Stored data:

▽

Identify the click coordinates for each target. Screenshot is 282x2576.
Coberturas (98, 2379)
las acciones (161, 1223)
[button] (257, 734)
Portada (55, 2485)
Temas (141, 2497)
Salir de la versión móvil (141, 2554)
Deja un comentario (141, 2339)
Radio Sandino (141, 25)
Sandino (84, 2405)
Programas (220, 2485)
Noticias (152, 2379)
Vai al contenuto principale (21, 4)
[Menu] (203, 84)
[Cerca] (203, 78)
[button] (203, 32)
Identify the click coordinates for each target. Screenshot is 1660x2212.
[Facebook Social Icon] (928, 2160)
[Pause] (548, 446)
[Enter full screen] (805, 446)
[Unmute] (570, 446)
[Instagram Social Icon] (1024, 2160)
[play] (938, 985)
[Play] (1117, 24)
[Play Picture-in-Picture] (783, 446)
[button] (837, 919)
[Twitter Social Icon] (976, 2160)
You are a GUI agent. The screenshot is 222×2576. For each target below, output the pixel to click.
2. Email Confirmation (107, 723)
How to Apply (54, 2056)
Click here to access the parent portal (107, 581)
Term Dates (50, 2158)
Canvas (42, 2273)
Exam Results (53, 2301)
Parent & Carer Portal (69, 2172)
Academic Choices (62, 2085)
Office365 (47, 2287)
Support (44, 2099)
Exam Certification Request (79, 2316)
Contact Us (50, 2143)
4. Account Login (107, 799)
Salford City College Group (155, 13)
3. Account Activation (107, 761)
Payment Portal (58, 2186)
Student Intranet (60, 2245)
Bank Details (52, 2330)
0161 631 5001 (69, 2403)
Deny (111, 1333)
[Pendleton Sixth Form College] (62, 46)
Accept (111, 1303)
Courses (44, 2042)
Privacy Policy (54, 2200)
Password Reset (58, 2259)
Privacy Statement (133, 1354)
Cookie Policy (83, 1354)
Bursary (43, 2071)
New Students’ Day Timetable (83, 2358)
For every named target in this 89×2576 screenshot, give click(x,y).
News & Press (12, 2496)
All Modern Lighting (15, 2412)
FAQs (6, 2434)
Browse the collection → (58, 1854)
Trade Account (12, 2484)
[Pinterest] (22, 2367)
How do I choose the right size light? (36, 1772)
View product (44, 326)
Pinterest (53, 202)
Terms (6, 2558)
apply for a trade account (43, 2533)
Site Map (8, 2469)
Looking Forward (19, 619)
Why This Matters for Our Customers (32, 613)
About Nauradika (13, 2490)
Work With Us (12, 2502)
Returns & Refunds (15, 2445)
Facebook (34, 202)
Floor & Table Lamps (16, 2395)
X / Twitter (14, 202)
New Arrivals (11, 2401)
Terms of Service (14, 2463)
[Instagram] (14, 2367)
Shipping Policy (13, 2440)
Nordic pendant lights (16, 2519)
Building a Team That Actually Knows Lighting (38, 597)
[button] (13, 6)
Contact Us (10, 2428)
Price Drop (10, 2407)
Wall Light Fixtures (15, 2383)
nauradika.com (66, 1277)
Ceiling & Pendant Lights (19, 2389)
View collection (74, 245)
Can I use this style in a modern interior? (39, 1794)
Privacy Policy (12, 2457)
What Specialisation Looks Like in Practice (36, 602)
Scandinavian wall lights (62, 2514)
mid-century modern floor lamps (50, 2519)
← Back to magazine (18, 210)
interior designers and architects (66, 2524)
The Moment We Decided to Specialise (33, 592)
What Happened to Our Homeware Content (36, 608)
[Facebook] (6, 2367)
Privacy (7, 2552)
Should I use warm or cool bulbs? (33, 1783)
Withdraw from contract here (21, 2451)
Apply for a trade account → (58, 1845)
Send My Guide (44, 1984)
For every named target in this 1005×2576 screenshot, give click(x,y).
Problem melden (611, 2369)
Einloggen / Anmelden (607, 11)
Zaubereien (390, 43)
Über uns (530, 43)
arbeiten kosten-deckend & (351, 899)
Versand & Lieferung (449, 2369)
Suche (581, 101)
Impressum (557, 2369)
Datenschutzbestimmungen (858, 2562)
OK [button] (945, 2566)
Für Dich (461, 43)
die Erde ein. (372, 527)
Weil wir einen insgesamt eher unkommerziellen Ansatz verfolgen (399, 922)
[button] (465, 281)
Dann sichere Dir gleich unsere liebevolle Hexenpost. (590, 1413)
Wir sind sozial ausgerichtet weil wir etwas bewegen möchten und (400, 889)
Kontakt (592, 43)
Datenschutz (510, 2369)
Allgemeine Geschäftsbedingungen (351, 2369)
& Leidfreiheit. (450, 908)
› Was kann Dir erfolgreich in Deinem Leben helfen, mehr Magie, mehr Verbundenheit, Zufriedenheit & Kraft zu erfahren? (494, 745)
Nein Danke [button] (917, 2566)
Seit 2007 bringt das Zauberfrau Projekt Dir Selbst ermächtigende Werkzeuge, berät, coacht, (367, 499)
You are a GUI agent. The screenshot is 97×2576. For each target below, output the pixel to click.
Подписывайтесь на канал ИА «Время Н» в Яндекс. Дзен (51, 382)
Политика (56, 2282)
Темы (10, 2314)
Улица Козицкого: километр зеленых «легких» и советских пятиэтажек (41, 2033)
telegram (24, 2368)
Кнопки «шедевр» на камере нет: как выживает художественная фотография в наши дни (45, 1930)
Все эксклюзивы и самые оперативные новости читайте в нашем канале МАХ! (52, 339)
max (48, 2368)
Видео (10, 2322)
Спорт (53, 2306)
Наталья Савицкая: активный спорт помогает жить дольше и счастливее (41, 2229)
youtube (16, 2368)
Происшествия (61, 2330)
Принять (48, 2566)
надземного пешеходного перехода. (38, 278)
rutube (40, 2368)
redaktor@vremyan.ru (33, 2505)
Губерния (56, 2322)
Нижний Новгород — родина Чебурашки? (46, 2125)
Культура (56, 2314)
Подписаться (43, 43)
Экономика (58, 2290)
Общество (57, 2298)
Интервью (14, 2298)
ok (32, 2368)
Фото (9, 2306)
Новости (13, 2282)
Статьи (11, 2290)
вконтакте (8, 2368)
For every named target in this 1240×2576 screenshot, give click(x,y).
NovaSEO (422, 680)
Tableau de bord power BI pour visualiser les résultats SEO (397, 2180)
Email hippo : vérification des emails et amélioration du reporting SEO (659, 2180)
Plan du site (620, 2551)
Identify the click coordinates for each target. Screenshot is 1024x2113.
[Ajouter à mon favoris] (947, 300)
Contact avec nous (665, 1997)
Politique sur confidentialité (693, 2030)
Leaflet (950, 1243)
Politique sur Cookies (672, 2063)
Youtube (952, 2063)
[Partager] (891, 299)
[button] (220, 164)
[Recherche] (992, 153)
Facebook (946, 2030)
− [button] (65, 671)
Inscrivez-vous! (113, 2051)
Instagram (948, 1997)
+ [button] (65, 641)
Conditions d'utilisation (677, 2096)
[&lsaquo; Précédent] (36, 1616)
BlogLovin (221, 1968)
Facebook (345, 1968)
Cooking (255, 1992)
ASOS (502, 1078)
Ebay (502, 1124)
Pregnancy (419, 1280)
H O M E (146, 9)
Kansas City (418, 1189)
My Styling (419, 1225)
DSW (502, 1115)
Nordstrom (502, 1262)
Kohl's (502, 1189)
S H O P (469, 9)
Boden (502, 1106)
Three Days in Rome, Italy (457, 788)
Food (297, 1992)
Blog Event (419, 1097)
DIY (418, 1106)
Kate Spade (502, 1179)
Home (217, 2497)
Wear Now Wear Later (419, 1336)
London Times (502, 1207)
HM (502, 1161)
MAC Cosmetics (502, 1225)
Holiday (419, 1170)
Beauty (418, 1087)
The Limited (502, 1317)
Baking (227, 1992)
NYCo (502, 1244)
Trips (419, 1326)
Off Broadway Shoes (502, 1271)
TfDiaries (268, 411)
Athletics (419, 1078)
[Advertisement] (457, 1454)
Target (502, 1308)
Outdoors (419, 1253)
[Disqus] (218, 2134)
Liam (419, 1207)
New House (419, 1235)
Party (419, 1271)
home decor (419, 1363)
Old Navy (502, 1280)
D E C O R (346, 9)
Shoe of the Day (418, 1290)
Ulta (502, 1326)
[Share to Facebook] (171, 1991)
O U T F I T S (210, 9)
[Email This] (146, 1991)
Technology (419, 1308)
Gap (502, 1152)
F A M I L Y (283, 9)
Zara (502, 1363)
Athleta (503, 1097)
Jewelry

△

Looking at the data above, write out exactly the lines that start at the one containing "Temas (141, 2497)" and end at the one containing "Terms of Service (14, 2463)"; include both and nothing beyond.

RESPONSE TO THE TASK:
Temas (141, 2497)
Salir de la versión móvil (141, 2554)
Deja un comentario (141, 2339)
Radio Sandino (141, 25)
Sandino (84, 2405)
Programas (220, 2485)
Noticias (152, 2379)
Vai al contenuto principale (21, 4)
[Menu] (203, 84)
[Cerca] (203, 78)
[button] (203, 32)
Identify the click coordinates for each target. Screenshot is 1660x2212.
[Facebook Social Icon] (928, 2160)
[Pause] (548, 446)
[Enter full screen] (805, 446)
[Unmute] (570, 446)
[Instagram Social Icon] (1024, 2160)
[play] (938, 985)
[Play] (1117, 24)
[Play Picture-in-Picture] (783, 446)
[button] (837, 919)
[Twitter Social Icon] (976, 2160)
You are a GUI agent. The screenshot is 222×2576. For each target below, output the pixel to click.
2. Email Confirmation (107, 723)
How to Apply (54, 2056)
Click here to access the parent portal (107, 581)
Term Dates (50, 2158)
Canvas (42, 2273)
Exam Results (53, 2301)
Parent & Carer Portal (69, 2172)
Academic Choices (62, 2085)
Office365 (47, 2287)
Support (44, 2099)
Exam Certification Request (79, 2316)
Contact Us (50, 2143)
4. Account Login (107, 799)
Salford City College Group (155, 13)
3. Account Activation (107, 761)
Payment Portal (58, 2186)
Student Intranet (60, 2245)
Bank Details (52, 2330)
0161 631 5001 (69, 2403)
Deny (111, 1333)
[Pendleton Sixth Form College] (62, 46)
Accept (111, 1303)
Courses (44, 2042)
Privacy Policy (54, 2200)
Password Reset (58, 2259)
Privacy Statement (133, 1354)
Cookie Policy (83, 1354)
Bursary (43, 2071)
New Students’ Day Timetable (83, 2358)
For every named target in this 89×2576 screenshot, give click(x,y).
News & Press (12, 2496)
All Modern Lighting (15, 2412)
FAQs (6, 2434)
Browse the collection → (58, 1854)
Trade Account (12, 2484)
[Pinterest] (22, 2367)
How do I choose the right size light? (36, 1772)
View product (44, 326)
Pinterest (53, 202)
Terms (6, 2558)
apply for a trade account (43, 2533)
Site Map (8, 2469)
Looking Forward (19, 619)
Why This Matters for Our Customers (32, 613)
About Nauradika (13, 2490)
Work With Us (12, 2502)
Returns & Refunds (15, 2445)
Facebook (34, 202)
Floor & Table Lamps (16, 2395)
X / Twitter (14, 202)
New Arrivals (11, 2401)
Terms of Service (14, 2463)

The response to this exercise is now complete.